Compatibility	Rule	Producers May	Consumers May	Use Case
Backward	New schema can read old data	Add optional fields, remove fields	Read old data with new code	Most common — consumers upgrade first
Forward	Old schema can read new data	Add fields, remove optional fields	Read new data with old code	Producers upgrade first
Full	Both backward + forward	Only add/remove optional fields	Both directions work	Safest — independent deployments
Transitive	Compatible with ALL previous versions	Strictest constraints	Any version reads any other	Long-lived topics, many consumers
None	No checks	Anything	May break	Development only — never in prod

▸ Schema Registry Implementations

Tool	Formats	Integration	Key Feature
Confluent Schema Registry	Avro, Protobuf, JSON Schema	Kafka native, REST API	De facto standard, subject strategies, schema references
AWS Glue Schema Registry	Avro, JSON Schema, Protobuf	MSK, Kinesis, Lambda	Serverless, IAM integration, auto-registration
Apicurio Registry	Avro, Protobuf, JSON, OpenAPI, GraphQL	Kafka, HTTP, gRPC	Open source, CNCF, multi-format
Azure Schema Registry	Avro	Event Hubs	Azure-native, RBAC, client-side caching
Buf (BSR)	Protobuf	gRPC, Connect	Breaking change detection, linting, code gen

▸ Schema Evolution Best Practices

Safe Changes (Backward Compatible)

Add optional field with default value
Add new enum value (if consumer ignores unknown)
Widen numeric type (int → long)
Add new union member (Avro)
Deprecate field (keep, stop writing)

Breaking Changes (Avoid)

Remove required field
Rename field (without alias)
Change field type (string → int)
Remove enum value
Change field from optional to required

Best Practices: Enforce compatibility in CI — reject PRs that break schema contracts. Use subject naming strategies (TopicNameStrategy, RecordNameStrategy) to control scope. Cache schemas on producer/consumer side (schema ID → schema). Set FULL_TRANSITIVE for critical topics.
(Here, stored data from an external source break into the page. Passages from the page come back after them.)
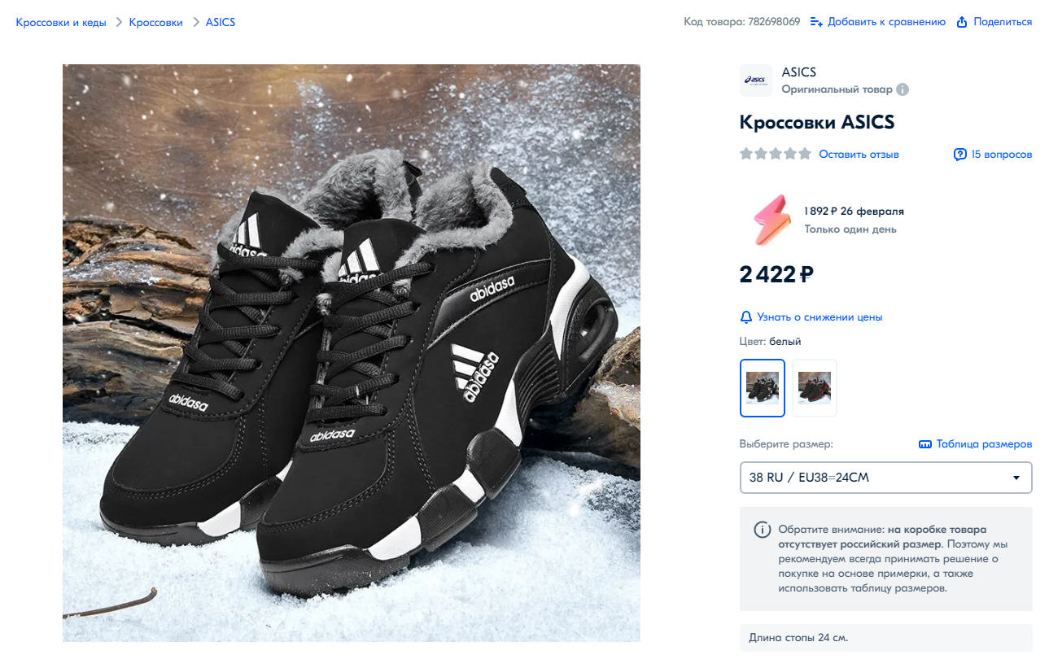
Task: Click the questions speech bubble icon
Action: click(x=960, y=154)
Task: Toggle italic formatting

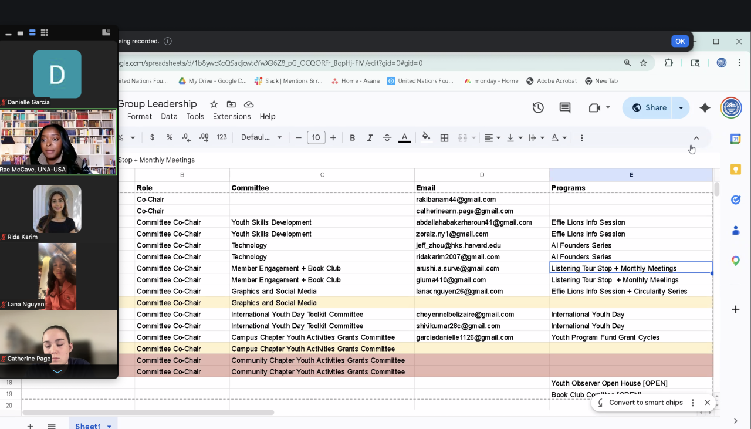Action: 370,137
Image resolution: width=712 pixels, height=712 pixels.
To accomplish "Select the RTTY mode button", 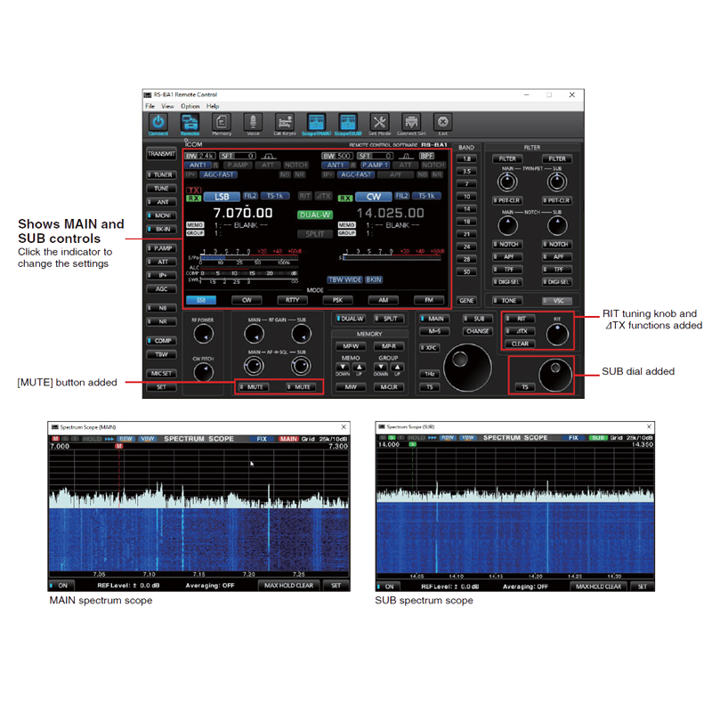I will [x=289, y=301].
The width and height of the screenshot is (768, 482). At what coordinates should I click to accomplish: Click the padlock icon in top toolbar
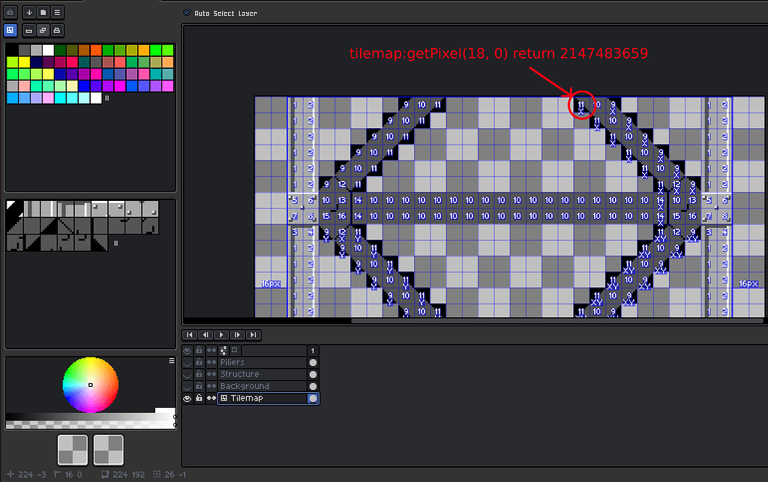(x=10, y=12)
Subject Strategies: TopicNameStrategy (default) — one schema per topic. RecordNameStrategy — schema per record type (multiple types in one topic). TopicRecordNameStrategy — schema per topic+record combo (most flexible).
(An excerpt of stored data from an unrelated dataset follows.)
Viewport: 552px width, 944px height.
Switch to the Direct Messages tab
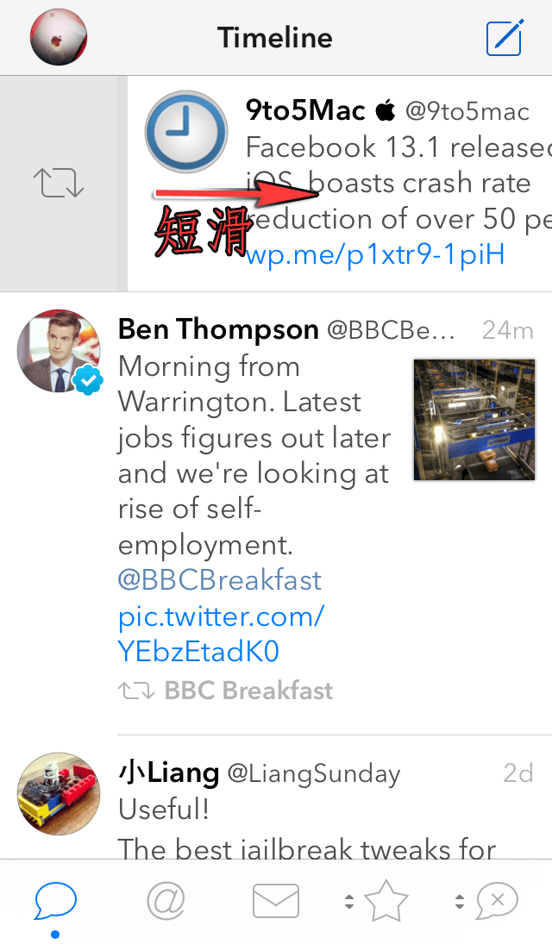[275, 902]
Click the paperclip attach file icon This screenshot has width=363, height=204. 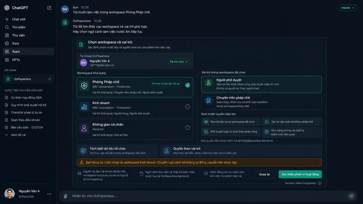tap(66, 196)
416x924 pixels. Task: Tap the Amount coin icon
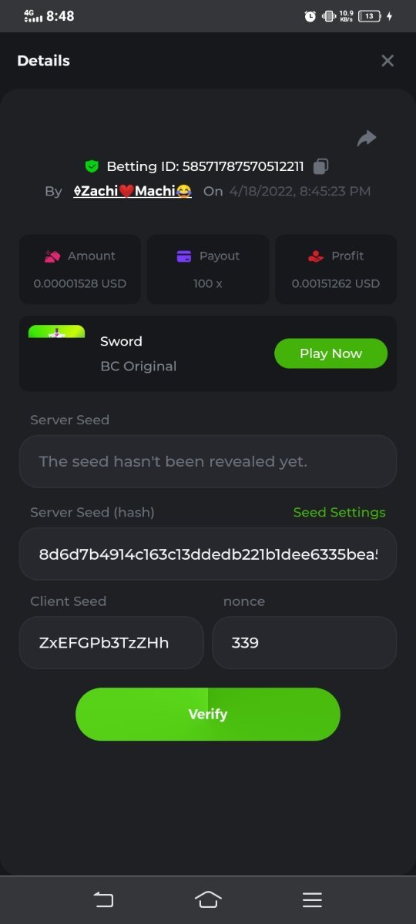coord(52,256)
Anti-patterns: No schema registry — "just use JSON" leads to silent breakage. Compatibility = NONE in prod — ticking time bomb. Not versioning schemas — can't roll back. Tight coupling — producer and consumer must deploy simultaneously.

Real-world: LinkedIn — Avro + Confluent SR for all Kafka topics (thousands of schemas). Uber — Protobuf + custom registry for gRPC services. Netflix — Avro schemas with automated compatibility testing in CI. Shopify — Protobuf for event-driven architecture with Buf for linting.